The Aggies are coming off a bye week before they face Alabama on Saturday. Here’s what the players and A&M coach Jimbo Fisher had to say before this weekend’s game.
Focus on run game
No. 24 A&M has struggled to get the run game going in games against Clemson, Auburn and Arkansas, only garnering 53, 56 and 89 rushing yards in each of those games, respectively. Over the bye week, the team has focused on this aspect of the game.
“You have to have balance, but you have to move the football,” Fisher said. “You have to be able to do both [pass and run], but you have to be able to run the football.”
Home field advantage
Over the weekend, a video posted to Twitter showed ESPN’s College Gameday host Kirk Herbstreit saying Kyle Field was not intimidating and didn’t give A&M any advantage in games as they are 5-11 against ranked opponents at home since 2012. As the Aggies host No. 1 Alabama on Saturday, they said they are looking to the 12th Man to help give them an edge.
“I think [Kyle Field] is intimidating,” junior offensive lineman Carson Green said. “Our fans are really loud. The biggest thing is our yell leaders do a fantastic job getting the crowd going by doing all those chants, and in the fourth quarter, doing the War Hymn and you get to see the whole stadium swaying.
Defense focused on limiting mistakes
The A&M defense has had nine penalties in five games this season, including three pass interference calls. The team said limiting those penalties will be crucial moving ahead to Alabamam, as the Crimson Tide is known for being disciplined in that aspect.
“We just have to play football,” sophomore nose tackle Bobby Brown said. “Alabama doesn’t make many mistakes, you basically have to match their thing. You have to match their game and and be able to play your own game.”
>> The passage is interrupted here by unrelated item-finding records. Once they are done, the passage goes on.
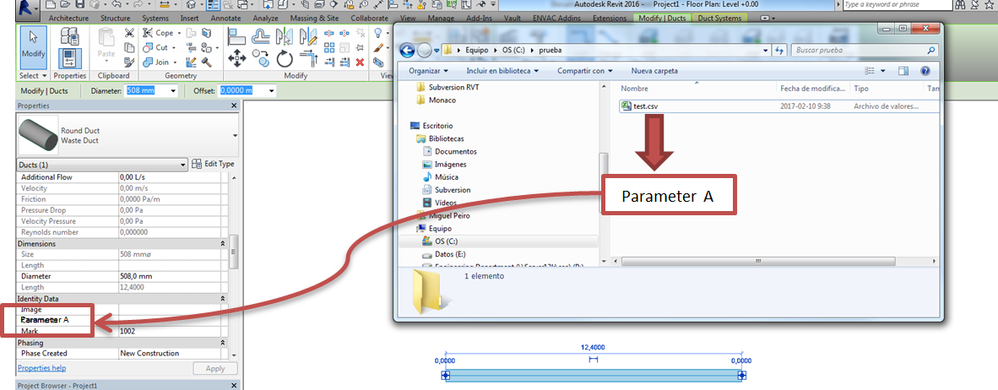Click the Offset tool icon
This screenshot has height=390, width=998.
260,34
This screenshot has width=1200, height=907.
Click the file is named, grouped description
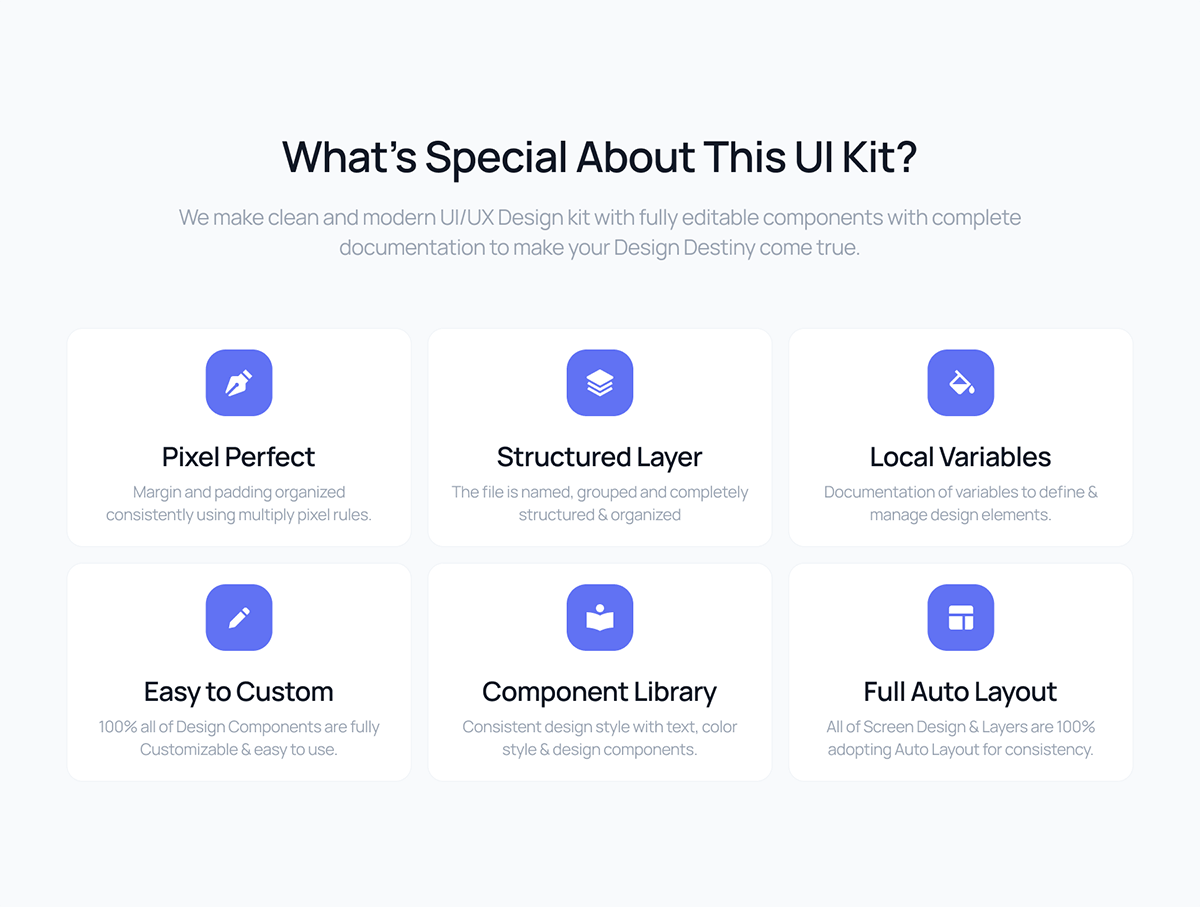point(600,503)
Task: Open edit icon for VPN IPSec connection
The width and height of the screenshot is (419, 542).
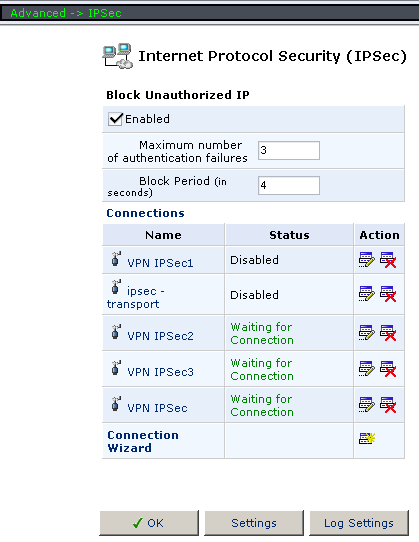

Sport psychology helps A&M with mental preparation
Fisher says the mental aspect of football is equally as important as the physical. Some members of the team has weekly meeting with psychologist Ryan Pittsinger to help with that side of the game.
“A lot of times, in the quarterback position, a lot of stuff is put on you — a lot of pressure, stress sometimes,” junior quarterback Kellen Mond said. “It helps being able to have that resource.”